#### Work instruction
Every single entry needs to appear again exactly as given.

#### Record set ####

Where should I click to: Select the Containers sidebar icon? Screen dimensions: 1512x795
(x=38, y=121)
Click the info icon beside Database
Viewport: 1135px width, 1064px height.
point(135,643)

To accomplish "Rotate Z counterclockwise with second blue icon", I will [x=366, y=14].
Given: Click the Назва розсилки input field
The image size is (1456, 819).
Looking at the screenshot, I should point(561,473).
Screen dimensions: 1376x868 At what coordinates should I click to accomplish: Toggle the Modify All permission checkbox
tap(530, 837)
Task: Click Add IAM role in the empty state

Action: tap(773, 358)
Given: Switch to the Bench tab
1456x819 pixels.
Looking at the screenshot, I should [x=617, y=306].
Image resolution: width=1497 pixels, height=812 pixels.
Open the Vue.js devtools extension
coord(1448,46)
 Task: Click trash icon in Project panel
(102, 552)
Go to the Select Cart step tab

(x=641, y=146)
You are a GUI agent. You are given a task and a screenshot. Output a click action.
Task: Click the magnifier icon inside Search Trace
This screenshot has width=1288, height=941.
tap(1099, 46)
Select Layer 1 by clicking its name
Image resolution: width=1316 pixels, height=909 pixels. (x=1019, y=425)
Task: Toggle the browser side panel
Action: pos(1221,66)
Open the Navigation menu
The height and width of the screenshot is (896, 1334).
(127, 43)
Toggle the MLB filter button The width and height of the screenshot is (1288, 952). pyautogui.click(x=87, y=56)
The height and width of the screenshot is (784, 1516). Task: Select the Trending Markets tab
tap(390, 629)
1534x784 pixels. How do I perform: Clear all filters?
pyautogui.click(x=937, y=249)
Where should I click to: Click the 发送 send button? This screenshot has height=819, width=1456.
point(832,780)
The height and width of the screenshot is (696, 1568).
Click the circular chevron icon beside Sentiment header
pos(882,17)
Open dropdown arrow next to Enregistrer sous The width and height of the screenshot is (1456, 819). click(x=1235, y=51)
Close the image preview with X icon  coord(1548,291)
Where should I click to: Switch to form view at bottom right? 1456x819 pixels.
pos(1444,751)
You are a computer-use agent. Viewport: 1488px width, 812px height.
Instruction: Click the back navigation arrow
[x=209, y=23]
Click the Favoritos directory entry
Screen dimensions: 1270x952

####

#### Finished task
Where should I click to: Select the Containers sidebar icon? Screen dimensions: 1512x795
(x=38, y=121)
Click the info icon beside Database
Viewport: 1135px width, 1064px height.
point(135,643)

To accomplish "Rotate Z counterclockwise with second blue icon", I will [x=366, y=14].
Given: Click the Назва розсилки input field
The image size is (1456, 819).
Looking at the screenshot, I should point(561,473).
Screen dimensions: 1376x868 At what coordinates should I click to accomplish: Toggle the Modify All permission checkbox
tap(530, 837)
Task: Click Add IAM role in the empty state

Action: tap(773, 358)
Given: Switch to the Bench tab
1456x819 pixels.
Looking at the screenshot, I should [x=617, y=306].
Image resolution: width=1497 pixels, height=812 pixels.
Open the Vue.js devtools extension
coord(1448,46)
 Task: Click trash icon in Project panel
(102, 552)
Go to the Select Cart step tab

(x=641, y=146)
You are a GUI agent. You are given a task and a screenshot. Output a click action.
Task: Click the magnifier icon inside Search Trace
This screenshot has width=1288, height=941.
tap(1099, 46)
Select Layer 1 by clicking its name
Image resolution: width=1316 pixels, height=909 pixels. (x=1019, y=425)
Task: Toggle the browser side panel
Action: pos(1221,66)
Open the Navigation menu
The height and width of the screenshot is (896, 1334).
(127, 43)
Toggle the MLB filter button The width and height of the screenshot is (1288, 952). pyautogui.click(x=87, y=56)
The height and width of the screenshot is (784, 1516). Task: Select the Trending Markets tab
tap(390, 629)
1534x784 pixels. How do I perform: Clear all filters?
pyautogui.click(x=937, y=249)
Where should I click to: Click the 发送 send button? This screenshot has height=819, width=1456.
point(832,780)
The height and width of the screenshot is (696, 1568).
Click the circular chevron icon beside Sentiment header
pos(882,17)
Open dropdown arrow next to Enregistrer sous The width and height of the screenshot is (1456, 819). click(x=1235, y=51)
Close the image preview with X icon  coord(1548,291)
Where should I click to: Switch to form view at bottom right? 1456x819 pixels.
pos(1444,751)
You are a computer-use agent. Viewport: 1488px width, 812px height.
Instruction: Click the back navigation arrow
[x=209, y=23]
Click the Favoritos directory entry
Screen dimensions: 1270x952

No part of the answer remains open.